According to a study by Boston Consulting Group, financial services firms are 300 times as likely as other companies to be targeted. Accenture projects cybercrime-related losses of approximately $347 billion for the global financial industry between 2019 and 2023 alone. Meanwhile, in its Risk Barometer for 2021, Allianz lists cyber incidents as the biggest risk factor for the financial industry – ahead of operational failures and pandemic outbreaks.
This intensified threat landscape results, among other things, from the successive digitalization of the financial sector. Over the past few years, assets have become increasingly more digital. Traditional banking business has been expanded to include digital solutions for banking, payment transfer, asset investment, and much more.
This has also increased the number of valuable data records and business processes that draw the interest of cybercriminals. Data from financial services firms and payment providers is traded at premium prices on illegal marketplaces on the darknet.

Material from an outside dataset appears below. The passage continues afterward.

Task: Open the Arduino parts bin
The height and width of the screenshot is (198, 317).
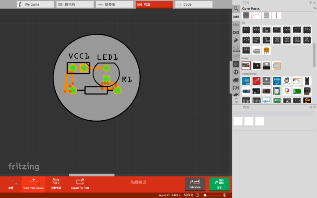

The digital transformation is also taking place in crime. The number of classic bank robberies is continuously falling, but the number of virtual attacks is growing exponentially as the effort and risk involved become ever smaller. A DDoS attack is available on the darknet for as little as about $15. This lowers inhibitions and attracts many digital bank robbers. In the dangerous mix of script kiddies, politically motivated hacktivists, and state-sponsored cyberspies, cybercriminals pursuing monetary interests lead the field of attackers. According to Verizon, they alone are responsible for over 90 percent of all attacks on the financial industry.
With MaRisk, BaFin provides a comprehensive framework for the management of all material risks of banks and financial service providers. The regulatory framework is based on principles and has a modular structure so that institutions can set up individual and needs-based processes for end-to-end risk management.
Requirements for the structure and safeguarding of IT systems can be found in MaRisk, for example, under AT 7.2 Technical and organisational resources. The regulations aim to ensure the integrity, availability, authenticity, and confidentiality of data. To this end, banks and financial service providers must implement appropriate processes for granting IT authorization. They ensure that employees only have the access rights to data that they actually need to do their jobs. In addition, AT 7.2 provides for the use of monitoring and control processes that include needs-based identification methods and protective measures for IT operations.
Further requirements for IT, which are primarily intended for affiliated service providers for IT outsourcing, are found in AT 9, where BaFin addresses, among other things, the necessary rights and obligations that must apply to the contracting parties in outsourcing. They include, for example, audit and access rights to the service provider’s business premises and data centers, exit management, as well as information on the place of service provision and applicable law.
Similar to MaRisk, the BAIT also define the statutory requirements of Section 25a KWG. In the catalog of requirements, the supervisory authority explains how financial institutions must set up appropriate technical and organizational resources for their IT systems. In terms of content, the BAIT build on MaRisk and specify them in greater detail. However, the MaRisk requirements remain unaffected by the BAIT and thus retain their validity. BaFin particularly emphasizes the consideration of information security requirements and an appropriate emergency concept. In addition, the BAIT also address Section 25b KWG since companies in the financial industry are increasingly outsourcing IT services as other external procurement, non-material or material outsourcing. Overall, BaFin sees BAIT as the central component for IT supervision in the banking sector in Germany.
The BAIT also have a modular structure and, together with the expansion resulting from the upcoming amendment in 2021, comprise twelve chapters: IT strategy, IT governance, Information risk management, Information security management, Operational information security, User access management, IT projects & application development, IT operations, Outsourcing and other procurement of IT services, IT emergency management, Customer relationships with users of payment services (ZAIT), and Critical infrastructures. The chapters can generally be assigned to the three primary areas of governance, management, and operations, with individual chapters covering all areas (cross-cutting tasks). The BAIT have a principle-based structure and are primarily intended to create IT risk awareness by presenting the requirements in a transparent manner. The requirements follow the principles of methodological freedom and dual proportionality to ensure proportionality. This is intended to enable institutions to build individual and needs-based solutions to protect their data and systems.
The threat situation in the financial industry has been steadily worsening for years. The more digital assets banks and financial service providers make available as services via the cloud, the more attractive companies in the industry become as targets for cyber attacks. At the same time, the enlarged virtual attack surface makes it easier for cybercriminals to find security vulnerabilities and susceptible institutions.
European as well as local supervisory authorities are responding to this development with ever stricter and more extensive regulations.
Meeting these requirements for data security, data protection, and compliance while simultaneously fulfilling customers’ wishes for high-performance and convenient services is increasingly becoming a high-wire balancing act.
Special service providers help with the implementation of regulatory requirements. With their industry expertise, they can ensure that digital solutions are set up and operated in a way that meets compliance requirements. Technical expertise can also help avoid a trade-off between data security, data protection and compliance on the one hand, and convenience and performance on the other. Modern technologies make it possible to address all these points concurrently and in line with requirements.